Senin , 23 October 2017, 00:17 WIB

TNI Tunggu Penjelasan AS Soal Gatot Nurmantyo

Rep: Santi Sopia/ Red: Elba Damhuri
Antara/Akbar Nugroho Gumay
Kapuspen TNI Mayjen Wuryanto menyampaikan konferensi pers terkait ditolaknya kunjungan Panglima TNI Jenderal Gatot Nurmantyo untuk masuk ke Amerika Serikat oleh otoritas setempat di Jakarta, Ahad (22/10).
Kapuspen TNI Mayjen Wuryanto menyampaikan konferensi pers terkait ditolaknya kunjungan Panglima TNI Jenderal Gatot Nurmantyo untuk masuk ke Amerika Serikat oleh otoritas setempat di Jakarta, Ahad (22/10).

REPUBLIKA.CO.ID, JAKARTA -- Kepala Pusat Penerangan (Kapuspen) Tentara Nasional Indonesia (TNI) Mayjen TNI Wuryanto mengaku belum dapat penjelasan dan menunggu mengenai alasan penolakan terhadap Panglima TNI Jenderal Gatot Nurmantyo masuk ke Amerika Serikat. Sejauh ini belum ada jawaban rinci dan resmi dari Pemerintah AS terkait penolakan tersebut.

"Kami masih belum tahu mengenai alasan penolakan terhadap Panglima TNI masuk ke AS," ujar Wuryanto dalam konferensi pers di Jakarta, Ahad (22/10).
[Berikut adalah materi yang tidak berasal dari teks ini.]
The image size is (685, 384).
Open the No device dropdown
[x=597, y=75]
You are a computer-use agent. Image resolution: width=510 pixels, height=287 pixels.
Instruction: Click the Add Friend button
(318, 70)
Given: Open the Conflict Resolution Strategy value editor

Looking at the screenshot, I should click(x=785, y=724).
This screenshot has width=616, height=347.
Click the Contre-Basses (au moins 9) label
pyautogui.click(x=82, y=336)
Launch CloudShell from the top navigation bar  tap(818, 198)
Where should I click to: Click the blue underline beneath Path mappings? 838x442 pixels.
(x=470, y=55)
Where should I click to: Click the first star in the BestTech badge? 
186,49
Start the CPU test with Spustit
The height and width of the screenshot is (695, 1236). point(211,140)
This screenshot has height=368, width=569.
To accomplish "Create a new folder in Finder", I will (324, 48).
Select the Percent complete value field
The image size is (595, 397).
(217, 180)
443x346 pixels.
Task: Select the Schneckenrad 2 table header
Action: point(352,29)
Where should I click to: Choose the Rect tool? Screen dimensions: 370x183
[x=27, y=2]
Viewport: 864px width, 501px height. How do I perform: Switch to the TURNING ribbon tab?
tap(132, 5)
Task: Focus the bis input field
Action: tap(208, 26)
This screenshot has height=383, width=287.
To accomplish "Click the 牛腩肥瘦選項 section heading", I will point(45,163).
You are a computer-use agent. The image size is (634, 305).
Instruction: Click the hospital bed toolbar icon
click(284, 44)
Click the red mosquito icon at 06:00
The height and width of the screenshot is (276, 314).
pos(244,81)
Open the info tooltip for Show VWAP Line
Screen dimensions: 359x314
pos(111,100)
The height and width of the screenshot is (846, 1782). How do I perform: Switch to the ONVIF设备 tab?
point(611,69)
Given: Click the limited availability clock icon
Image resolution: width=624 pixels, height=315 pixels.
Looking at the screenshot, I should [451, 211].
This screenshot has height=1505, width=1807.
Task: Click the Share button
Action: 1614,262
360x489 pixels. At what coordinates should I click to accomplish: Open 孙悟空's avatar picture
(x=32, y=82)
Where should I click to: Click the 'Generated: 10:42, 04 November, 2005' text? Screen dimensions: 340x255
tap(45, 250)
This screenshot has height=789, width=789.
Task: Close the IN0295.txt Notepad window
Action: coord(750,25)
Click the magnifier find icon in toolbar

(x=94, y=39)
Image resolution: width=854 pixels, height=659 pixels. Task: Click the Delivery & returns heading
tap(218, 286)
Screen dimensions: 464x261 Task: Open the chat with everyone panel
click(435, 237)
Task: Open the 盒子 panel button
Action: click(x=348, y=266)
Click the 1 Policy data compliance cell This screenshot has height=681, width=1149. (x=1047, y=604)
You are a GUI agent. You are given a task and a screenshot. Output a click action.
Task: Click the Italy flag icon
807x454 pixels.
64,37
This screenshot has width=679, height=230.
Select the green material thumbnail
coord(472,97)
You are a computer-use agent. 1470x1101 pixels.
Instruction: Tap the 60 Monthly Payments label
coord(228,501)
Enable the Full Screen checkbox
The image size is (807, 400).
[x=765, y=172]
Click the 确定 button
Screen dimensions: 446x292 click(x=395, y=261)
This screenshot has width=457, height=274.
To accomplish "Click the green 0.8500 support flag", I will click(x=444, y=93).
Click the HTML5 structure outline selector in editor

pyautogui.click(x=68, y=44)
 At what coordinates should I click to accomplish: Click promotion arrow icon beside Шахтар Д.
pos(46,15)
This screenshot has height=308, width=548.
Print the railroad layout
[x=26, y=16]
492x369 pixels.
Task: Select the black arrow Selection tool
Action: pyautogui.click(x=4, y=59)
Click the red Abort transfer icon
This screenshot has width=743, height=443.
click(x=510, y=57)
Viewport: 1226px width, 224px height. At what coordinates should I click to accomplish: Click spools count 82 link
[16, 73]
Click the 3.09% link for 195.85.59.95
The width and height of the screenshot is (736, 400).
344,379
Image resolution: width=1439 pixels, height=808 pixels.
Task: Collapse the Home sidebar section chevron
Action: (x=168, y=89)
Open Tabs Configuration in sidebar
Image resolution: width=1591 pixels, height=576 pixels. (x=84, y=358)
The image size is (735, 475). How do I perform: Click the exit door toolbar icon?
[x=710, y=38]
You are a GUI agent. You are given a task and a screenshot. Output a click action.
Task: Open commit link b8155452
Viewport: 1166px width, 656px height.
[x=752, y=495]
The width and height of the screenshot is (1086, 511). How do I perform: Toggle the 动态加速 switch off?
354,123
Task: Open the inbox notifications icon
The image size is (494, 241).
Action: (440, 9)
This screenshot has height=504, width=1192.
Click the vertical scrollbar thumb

Dia menjelaskan sedianya Panglima TNI berangkat ke Amerika Serikat pada Sabtu (21/10) dengan menggunakan pesawat Emirates dengan jadwal keberangkatan pukul 17.50 WIB. Namun beberapa saat setelah memasuki bandara, Panglima dan rombongannya diberi tahu oleh pihak maskapai mengenai penolakan dari pihak US Custom and Border Protection tersebut.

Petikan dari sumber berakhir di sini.